→ **Problem statement**:
Write out, from the entries below, exactly the lines that run between the lines holding "Select the highlighted cycle day 30 cell" and "Tick the checkbox", inclusive, and stop there.

[Data for the task Boundary: Start]

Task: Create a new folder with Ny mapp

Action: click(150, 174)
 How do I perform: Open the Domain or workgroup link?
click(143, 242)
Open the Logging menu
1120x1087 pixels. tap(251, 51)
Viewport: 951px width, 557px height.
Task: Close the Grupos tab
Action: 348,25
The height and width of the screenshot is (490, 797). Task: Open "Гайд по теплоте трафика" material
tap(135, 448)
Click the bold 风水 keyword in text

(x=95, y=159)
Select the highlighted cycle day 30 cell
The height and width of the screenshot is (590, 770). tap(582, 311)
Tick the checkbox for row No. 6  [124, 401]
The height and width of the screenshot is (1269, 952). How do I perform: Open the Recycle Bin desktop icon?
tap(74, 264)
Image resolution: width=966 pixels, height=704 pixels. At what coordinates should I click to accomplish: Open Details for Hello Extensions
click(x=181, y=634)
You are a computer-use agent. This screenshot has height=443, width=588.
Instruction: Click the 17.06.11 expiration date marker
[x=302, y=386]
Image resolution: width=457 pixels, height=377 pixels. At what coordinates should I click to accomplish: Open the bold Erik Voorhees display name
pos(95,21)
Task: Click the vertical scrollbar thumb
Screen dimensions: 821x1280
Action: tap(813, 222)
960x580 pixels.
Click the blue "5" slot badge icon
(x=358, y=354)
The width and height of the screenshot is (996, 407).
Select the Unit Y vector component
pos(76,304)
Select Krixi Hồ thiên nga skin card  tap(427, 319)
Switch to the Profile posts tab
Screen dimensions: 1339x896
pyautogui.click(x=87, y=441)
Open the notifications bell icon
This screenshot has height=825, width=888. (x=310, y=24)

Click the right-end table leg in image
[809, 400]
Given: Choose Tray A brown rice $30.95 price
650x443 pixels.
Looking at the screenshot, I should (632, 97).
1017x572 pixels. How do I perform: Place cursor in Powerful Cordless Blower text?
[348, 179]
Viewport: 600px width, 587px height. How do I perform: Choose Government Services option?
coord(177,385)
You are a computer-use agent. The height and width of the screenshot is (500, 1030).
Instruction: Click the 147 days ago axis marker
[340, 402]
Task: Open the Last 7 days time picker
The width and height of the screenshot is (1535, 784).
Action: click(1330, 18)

[Data for the task Boundary: End]

→ **Answer**:
Select the highlighted cycle day 30 cell
The height and width of the screenshot is (590, 770). tap(582, 311)
Tick the checkbox for row No. 6  [124, 401]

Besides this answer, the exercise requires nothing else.